Sponsored by Caucus Member Representative Bobby Cox, the legislation (effective 60 days after the Governor’s approval) will remove the limitation on the number of apprentice hunting licenses that a person may purchase. Currently, individuals are prohibited from purchasing more than one apprentice hunting license. As an important tool for recruiting novice hunters, apprentice licenses provide newcomers with an opportunity to hunt on a “try-before-you-buy” basis under the supervision of an experienced and licensed hunter.
“I’m proud that this important bill for recruiting the next generation of hunters was signed into law, and I would like to thank my colleagues in the Caucus for supporting the legislation,” said Rep. Bobby Cox.
CSF would again like to express our sincere appreciation to the members of the Caucus, particularly Senator Chip Campsen and Representative Bobby Cox for their work championing this important legislation.
California Governor Newsom Issues 30×30 Executive Order
On October 7, California Governor Gavin Newsom released a “30×30” Executive Order directing the California Natural Resources Agency to conserve 30% of California’s lands and coastal waters by the year 2030.
The release of the Executive Order follows on the heels of a similar policy that failed in the State Legislature during the 2020 session, Assembly Bill 3030 (AB 3030). The Congressional Sportsmen’s Foundation (CSF) took an “oppose unless amended” position on the legislation throughout the session because of concerns that the bill’s broad sweeping language could result in unnecessary and potentially unintended closures to hunting and fishing access.
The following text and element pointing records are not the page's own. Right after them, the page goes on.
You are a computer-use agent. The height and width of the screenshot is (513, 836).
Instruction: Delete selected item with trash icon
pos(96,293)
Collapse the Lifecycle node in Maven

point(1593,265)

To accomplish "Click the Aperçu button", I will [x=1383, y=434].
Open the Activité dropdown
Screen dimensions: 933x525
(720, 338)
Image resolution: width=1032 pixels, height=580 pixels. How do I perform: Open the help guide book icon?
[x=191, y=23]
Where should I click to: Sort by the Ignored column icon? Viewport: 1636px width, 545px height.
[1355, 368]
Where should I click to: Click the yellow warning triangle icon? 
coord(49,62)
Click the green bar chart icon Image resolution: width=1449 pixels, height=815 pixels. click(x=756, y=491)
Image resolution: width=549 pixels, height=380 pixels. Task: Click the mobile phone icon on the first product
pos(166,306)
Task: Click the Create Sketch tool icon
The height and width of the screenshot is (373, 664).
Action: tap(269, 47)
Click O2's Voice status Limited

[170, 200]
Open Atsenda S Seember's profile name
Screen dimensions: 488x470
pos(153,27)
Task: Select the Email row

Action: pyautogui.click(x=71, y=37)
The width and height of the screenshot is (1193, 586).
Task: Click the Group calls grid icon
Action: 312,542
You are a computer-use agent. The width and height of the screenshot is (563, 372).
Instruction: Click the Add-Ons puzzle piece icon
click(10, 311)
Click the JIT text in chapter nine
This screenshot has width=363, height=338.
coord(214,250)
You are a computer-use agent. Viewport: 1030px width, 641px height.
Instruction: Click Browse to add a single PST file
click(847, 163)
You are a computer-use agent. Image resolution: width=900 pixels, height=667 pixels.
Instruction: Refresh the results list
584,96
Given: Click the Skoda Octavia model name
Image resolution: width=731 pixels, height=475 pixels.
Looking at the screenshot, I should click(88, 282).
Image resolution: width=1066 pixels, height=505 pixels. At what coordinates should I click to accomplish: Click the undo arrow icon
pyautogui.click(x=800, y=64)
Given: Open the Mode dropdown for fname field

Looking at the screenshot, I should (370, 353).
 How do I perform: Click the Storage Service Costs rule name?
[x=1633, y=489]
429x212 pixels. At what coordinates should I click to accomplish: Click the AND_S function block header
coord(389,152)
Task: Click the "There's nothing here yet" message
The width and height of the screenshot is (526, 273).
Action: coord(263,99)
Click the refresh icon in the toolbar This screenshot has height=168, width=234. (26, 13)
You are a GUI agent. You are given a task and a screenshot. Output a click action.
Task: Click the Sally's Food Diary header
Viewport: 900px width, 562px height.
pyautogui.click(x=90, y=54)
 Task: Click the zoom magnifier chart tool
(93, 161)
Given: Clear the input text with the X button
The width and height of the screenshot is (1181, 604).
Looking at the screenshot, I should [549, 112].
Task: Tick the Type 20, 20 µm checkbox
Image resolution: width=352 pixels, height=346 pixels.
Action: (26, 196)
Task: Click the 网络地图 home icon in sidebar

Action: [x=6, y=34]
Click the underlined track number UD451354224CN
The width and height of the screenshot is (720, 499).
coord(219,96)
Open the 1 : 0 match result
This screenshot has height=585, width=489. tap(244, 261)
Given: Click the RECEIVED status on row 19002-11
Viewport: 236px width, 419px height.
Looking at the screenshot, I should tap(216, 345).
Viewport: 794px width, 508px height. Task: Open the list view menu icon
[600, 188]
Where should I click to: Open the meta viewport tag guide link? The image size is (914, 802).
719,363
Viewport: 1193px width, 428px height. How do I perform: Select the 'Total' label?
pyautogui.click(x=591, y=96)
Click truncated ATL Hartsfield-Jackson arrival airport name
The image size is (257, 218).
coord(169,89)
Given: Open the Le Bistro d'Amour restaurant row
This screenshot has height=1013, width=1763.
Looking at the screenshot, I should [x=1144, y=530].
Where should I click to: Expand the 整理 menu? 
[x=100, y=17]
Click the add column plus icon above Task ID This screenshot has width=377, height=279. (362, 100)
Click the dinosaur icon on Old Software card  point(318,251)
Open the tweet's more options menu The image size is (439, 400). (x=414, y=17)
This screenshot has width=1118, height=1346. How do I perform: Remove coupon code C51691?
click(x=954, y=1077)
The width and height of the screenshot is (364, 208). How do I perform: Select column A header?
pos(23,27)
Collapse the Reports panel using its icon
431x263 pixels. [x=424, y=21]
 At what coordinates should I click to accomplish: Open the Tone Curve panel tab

The Executive Order addressed many of the concerns and included key proposed amendments from the hunting and fishing community that AB 3030 lacked. The Executive Order calls for “conserving” rather than ambiguously “protecting” lands and waters, it provides for a diverse stakeholder engagement process which includes participation of hunting and fishing organizations, and it requires a baseline assessment of its currently protected lands. The hunting community issued a statement recognizing Governor Newsom’s inclusion of these sportsmen’s priorities and confirming our community’s dedication to conserving California’s natural resources for the enjoyment of all outdoor enthusiasts for generations to come.
When conservation becomes preservation, the hunting and fishing community is often the first to be adversely affected through diminished access resulting from closures, despite being the largest financial contributors to state-based conservation efforts. CSF remains committed to protecting Californians’ ability to hunt and fish and will be actively engaged in the stakeholder process to develop and implement the regulatory framework of 30×30 in the Golden State.